** Data for the task follows **
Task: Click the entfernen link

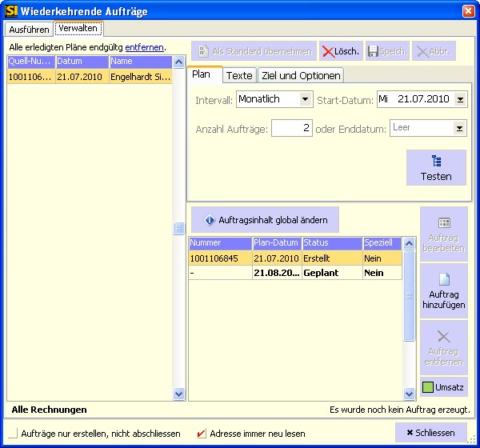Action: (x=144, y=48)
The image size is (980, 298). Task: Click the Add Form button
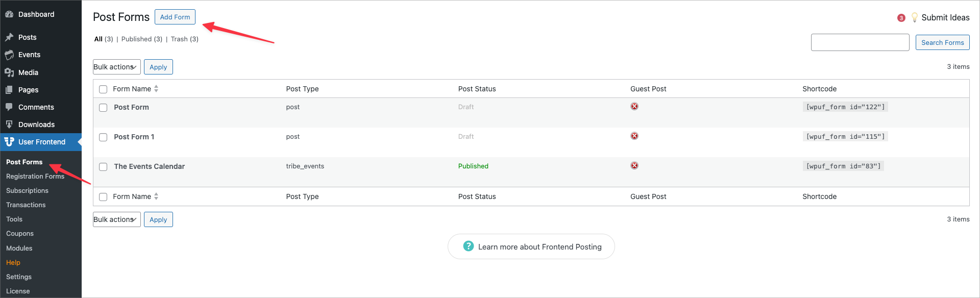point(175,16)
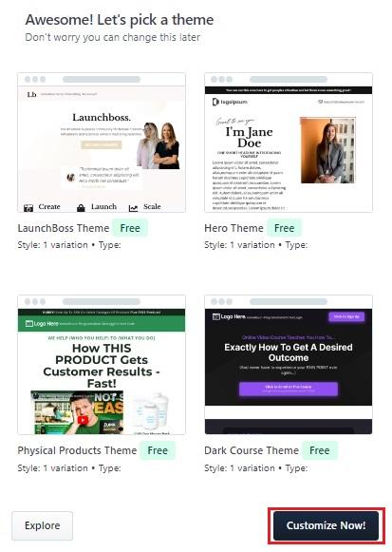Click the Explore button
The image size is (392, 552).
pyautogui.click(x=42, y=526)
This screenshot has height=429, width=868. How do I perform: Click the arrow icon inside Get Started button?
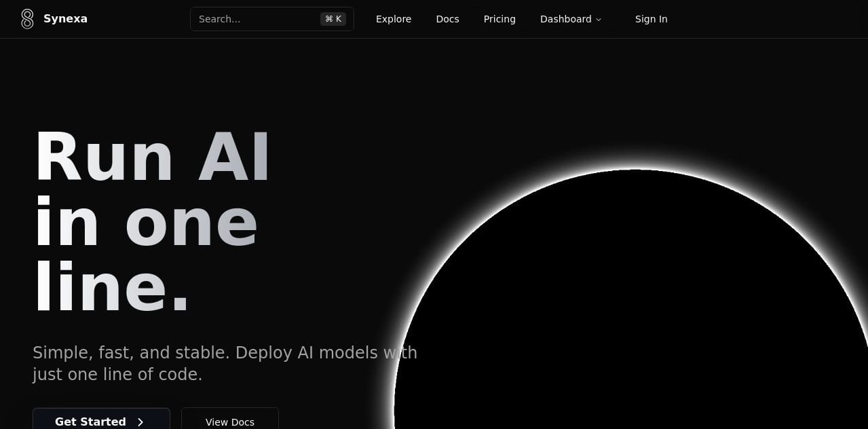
** End of Data for the task **
** Data for the task follows **
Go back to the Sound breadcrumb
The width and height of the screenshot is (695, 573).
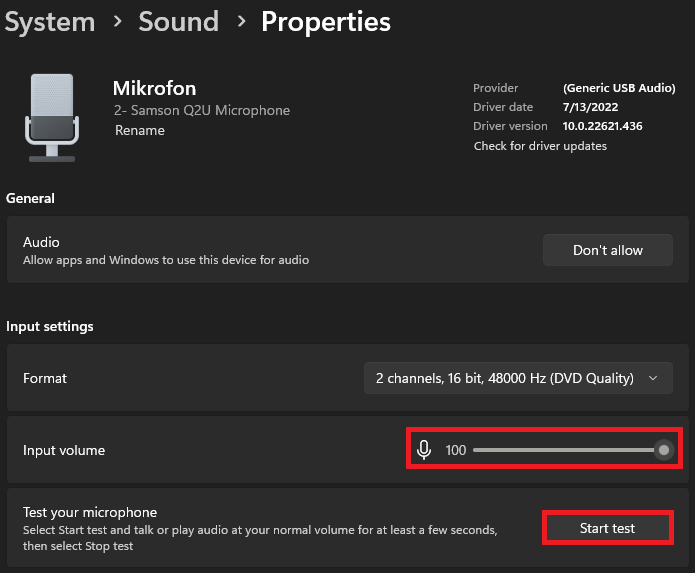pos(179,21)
** End of Data for the task **
◆ Work order: Reproduce the lines above starting at the one with "The image size is (980, 298)." and ending at the one with "This screenshot has", both included, exactly and with no pictures.

◆ Task output:
The image size is (980, 298). Task: Click the Add Form button
point(175,16)
Click the Explore button
The image size is (392, 552).
pyautogui.click(x=42, y=526)
This screenshot has height=429, width=868. How do I perform: Click the arrow icon inside Get Started button?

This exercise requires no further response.